Когда на обратном пути он поравнялся с трупом, ветер, гонявший песок по гребню дюны, взметнул юбку, открыл ногу до самого колена. Тисон к сантиментам не склонен. Суровое ремесло в сочетании с угловатым и неподатливым характером давно уже приучили его видеть в мертвом теле всего лишь кусок мяса, гниющий что на солнце, что в тени. Не более чем объект расследования, сулящего неизбежную мороку, бумажную канитель, выволочки от начальства. И вид трупа давно уж не смущает душевный покой комиссара Рохелио Тисона Пеньяско, который из пятидесяти трех лет, прожитых на свете, тридцать два года несет полицейскую службу, мотаясь по улицам, как старый бродячий пес. Но на этот раз даже он, человек загрубелый, ко всему привычный, не смог перебороть какую-то смутную неловкость.

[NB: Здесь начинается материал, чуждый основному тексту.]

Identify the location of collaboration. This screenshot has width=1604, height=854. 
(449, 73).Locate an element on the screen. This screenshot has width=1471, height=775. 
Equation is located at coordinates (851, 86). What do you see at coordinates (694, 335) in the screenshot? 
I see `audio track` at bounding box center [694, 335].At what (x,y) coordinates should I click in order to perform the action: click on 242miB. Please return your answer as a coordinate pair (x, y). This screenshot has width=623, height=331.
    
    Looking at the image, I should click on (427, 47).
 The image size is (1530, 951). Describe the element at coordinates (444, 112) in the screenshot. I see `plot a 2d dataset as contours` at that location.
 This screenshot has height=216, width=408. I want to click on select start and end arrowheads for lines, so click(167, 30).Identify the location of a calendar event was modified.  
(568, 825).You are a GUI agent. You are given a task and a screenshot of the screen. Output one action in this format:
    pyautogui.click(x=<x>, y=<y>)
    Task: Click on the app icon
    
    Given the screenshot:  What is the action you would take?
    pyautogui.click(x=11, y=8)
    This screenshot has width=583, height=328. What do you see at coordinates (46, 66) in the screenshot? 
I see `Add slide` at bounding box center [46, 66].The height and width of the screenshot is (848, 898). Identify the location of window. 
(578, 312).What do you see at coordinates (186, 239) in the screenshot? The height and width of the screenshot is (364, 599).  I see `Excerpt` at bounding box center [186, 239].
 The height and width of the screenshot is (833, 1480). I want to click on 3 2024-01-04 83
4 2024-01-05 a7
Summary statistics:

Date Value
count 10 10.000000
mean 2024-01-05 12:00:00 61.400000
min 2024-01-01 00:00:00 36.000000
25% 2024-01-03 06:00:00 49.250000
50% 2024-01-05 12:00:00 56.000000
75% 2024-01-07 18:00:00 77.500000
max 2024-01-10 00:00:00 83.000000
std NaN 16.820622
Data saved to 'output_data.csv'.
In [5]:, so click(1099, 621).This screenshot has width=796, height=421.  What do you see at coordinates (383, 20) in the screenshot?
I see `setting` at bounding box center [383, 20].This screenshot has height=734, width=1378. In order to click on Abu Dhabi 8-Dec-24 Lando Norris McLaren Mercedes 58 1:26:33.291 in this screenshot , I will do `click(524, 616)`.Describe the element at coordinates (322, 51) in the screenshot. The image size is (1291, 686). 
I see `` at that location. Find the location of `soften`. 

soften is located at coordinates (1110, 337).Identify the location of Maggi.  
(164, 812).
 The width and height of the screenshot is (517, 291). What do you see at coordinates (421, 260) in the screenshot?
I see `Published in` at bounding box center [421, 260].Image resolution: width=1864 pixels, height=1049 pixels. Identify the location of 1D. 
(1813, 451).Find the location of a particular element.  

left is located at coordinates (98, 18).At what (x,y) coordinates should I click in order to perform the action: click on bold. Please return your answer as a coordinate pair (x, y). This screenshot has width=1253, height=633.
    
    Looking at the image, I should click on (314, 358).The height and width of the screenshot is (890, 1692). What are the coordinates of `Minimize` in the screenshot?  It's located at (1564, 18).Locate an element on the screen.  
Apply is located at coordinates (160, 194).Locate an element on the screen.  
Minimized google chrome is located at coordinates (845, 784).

И потому кончиком трости вернул подол на место и присыпал сверху пригоршней песку, чтобы снова не задрался. И тут вдруг заметил, как блеснул под ногами наполовину втоптанный в песок металлический предмет, по форме похожий на штопор. Наклонился, подобрал его, взвесил на ладони и убедился, что это осколок французской бомбы. Их при разрыве разносит во все стороны. Ими засыпан весь Кадис. А этот, без сомнения, прилетел сюда с венты Хромого, из патио, куда совсем недавно угодила одна такая.